↓↓↓

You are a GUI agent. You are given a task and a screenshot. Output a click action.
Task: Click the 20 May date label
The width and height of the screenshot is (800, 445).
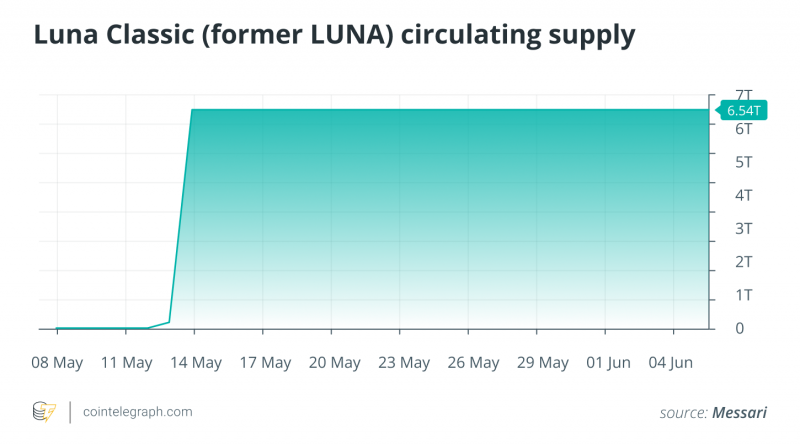(331, 362)
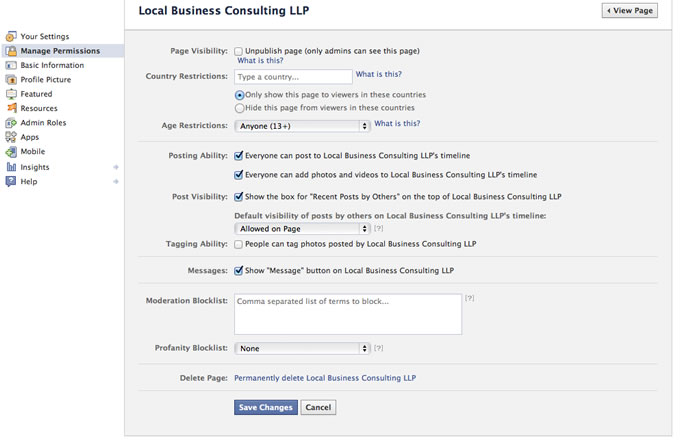Toggle the people can tag photos checkbox

[238, 244]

↑↑↑

**WORK TO BE COMPLETED**: Images must not appear; print each record precisely as it reads.

**REPLY**:
You are a GUI agent. You are given a task and a screenshot. Output a click action.
Task: Click the 20 May date label
The width and height of the screenshot is (800, 445).
(331, 362)
Toggle the people can tag photos checkbox

[238, 244]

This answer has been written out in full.